> [EXERCISE AIM] Give back an exact copy of the lines in the records below, from the line that has "Legally Blonde, The Musical (203, 274)" through the line that has "MUSICAL THEATER MADNESS (121, 211)", and nothing besides.

Stored data
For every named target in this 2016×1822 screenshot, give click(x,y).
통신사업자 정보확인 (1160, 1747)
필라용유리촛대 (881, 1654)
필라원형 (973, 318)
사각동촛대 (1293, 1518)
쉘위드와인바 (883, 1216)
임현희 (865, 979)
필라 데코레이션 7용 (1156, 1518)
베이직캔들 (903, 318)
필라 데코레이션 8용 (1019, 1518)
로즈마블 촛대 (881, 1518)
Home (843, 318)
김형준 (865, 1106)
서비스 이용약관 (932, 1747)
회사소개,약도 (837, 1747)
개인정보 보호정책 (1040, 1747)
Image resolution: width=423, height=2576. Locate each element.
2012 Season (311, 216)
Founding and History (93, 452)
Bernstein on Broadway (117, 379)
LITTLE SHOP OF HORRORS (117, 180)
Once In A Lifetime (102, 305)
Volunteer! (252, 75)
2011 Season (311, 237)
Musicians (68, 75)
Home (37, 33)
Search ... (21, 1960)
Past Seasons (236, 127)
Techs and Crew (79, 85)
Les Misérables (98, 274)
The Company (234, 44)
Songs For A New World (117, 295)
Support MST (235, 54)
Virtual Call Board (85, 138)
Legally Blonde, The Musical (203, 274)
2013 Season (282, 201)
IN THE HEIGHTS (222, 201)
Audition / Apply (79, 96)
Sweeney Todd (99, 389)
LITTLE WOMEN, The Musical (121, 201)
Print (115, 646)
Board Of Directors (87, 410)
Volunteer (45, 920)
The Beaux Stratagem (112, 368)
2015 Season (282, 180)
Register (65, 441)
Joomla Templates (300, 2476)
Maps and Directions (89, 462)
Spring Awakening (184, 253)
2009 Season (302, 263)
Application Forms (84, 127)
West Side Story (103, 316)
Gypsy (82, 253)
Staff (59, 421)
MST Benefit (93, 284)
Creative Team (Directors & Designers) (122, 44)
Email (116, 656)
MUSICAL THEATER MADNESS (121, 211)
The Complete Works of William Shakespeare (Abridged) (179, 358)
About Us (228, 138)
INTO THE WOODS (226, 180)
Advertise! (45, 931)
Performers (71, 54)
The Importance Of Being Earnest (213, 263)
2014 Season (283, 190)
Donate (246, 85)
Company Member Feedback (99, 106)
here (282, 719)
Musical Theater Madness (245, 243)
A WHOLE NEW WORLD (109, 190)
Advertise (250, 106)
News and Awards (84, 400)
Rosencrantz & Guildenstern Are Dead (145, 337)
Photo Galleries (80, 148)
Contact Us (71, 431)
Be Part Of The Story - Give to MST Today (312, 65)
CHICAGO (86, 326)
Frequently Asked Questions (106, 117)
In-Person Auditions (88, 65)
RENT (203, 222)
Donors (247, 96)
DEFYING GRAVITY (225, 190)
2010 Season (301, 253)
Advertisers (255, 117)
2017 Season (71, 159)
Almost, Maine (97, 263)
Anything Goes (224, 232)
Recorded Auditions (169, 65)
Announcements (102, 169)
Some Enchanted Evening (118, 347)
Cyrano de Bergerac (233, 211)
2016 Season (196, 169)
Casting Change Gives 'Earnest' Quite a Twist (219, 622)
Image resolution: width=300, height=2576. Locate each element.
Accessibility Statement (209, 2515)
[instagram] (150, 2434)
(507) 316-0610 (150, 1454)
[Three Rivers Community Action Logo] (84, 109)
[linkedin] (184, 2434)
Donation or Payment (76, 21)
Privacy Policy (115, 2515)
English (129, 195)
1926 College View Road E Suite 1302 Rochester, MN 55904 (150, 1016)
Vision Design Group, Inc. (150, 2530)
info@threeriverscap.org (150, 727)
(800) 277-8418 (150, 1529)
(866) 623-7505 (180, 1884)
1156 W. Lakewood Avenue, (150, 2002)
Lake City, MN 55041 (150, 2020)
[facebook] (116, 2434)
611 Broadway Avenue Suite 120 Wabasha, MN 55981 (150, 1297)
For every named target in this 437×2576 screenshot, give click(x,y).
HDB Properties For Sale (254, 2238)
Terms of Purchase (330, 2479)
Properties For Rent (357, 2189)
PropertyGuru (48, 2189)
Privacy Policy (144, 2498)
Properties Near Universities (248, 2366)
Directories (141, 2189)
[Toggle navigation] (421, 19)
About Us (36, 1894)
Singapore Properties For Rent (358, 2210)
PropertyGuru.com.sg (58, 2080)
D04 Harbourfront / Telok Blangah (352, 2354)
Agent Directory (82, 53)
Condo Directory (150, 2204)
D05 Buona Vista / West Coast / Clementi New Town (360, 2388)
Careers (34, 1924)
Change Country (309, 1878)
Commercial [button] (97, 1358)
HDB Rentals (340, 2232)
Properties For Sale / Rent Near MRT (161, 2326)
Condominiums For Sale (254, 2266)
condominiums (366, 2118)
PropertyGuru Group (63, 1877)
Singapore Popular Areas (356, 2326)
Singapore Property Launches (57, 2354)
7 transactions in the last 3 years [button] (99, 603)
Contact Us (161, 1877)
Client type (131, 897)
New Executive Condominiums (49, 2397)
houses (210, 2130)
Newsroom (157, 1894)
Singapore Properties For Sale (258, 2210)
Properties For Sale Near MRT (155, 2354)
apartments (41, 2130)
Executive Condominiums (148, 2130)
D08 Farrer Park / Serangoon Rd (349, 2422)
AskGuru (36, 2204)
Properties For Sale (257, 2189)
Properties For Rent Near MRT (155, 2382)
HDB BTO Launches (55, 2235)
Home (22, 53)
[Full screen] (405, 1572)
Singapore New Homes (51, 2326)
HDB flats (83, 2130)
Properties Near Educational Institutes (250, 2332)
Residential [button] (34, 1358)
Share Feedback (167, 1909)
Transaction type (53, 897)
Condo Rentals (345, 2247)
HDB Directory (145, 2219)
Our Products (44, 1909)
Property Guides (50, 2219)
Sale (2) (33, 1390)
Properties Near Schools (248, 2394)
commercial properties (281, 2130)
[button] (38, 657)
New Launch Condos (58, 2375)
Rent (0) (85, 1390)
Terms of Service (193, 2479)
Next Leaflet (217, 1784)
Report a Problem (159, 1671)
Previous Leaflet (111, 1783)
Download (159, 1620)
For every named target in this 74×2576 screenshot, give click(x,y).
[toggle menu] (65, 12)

> [EXERCISE SOLUTION]
Legally Blonde, The Musical (203, 274)
2013 Season (282, 201)
IN THE HEIGHTS (222, 201)
Audition / Apply (79, 96)
Sweeney Todd (99, 389)
LITTLE WOMEN, The Musical (121, 201)
Print (115, 646)
Board Of Directors (87, 410)
Volunteer (45, 920)
The Beaux Stratagem (112, 368)
2015 Season (282, 180)
Register (65, 441)
Joomla Templates (300, 2476)
Maps and Directions (89, 462)
Spring Awakening (184, 253)
2009 Season (302, 263)
Application Forms (84, 127)
West Side Story (103, 316)
Gypsy (82, 253)
Staff (59, 421)
MST Benefit (93, 284)
Creative Team (Directors & Designers) (122, 44)
Email (116, 656)
MUSICAL THEATER MADNESS (121, 211)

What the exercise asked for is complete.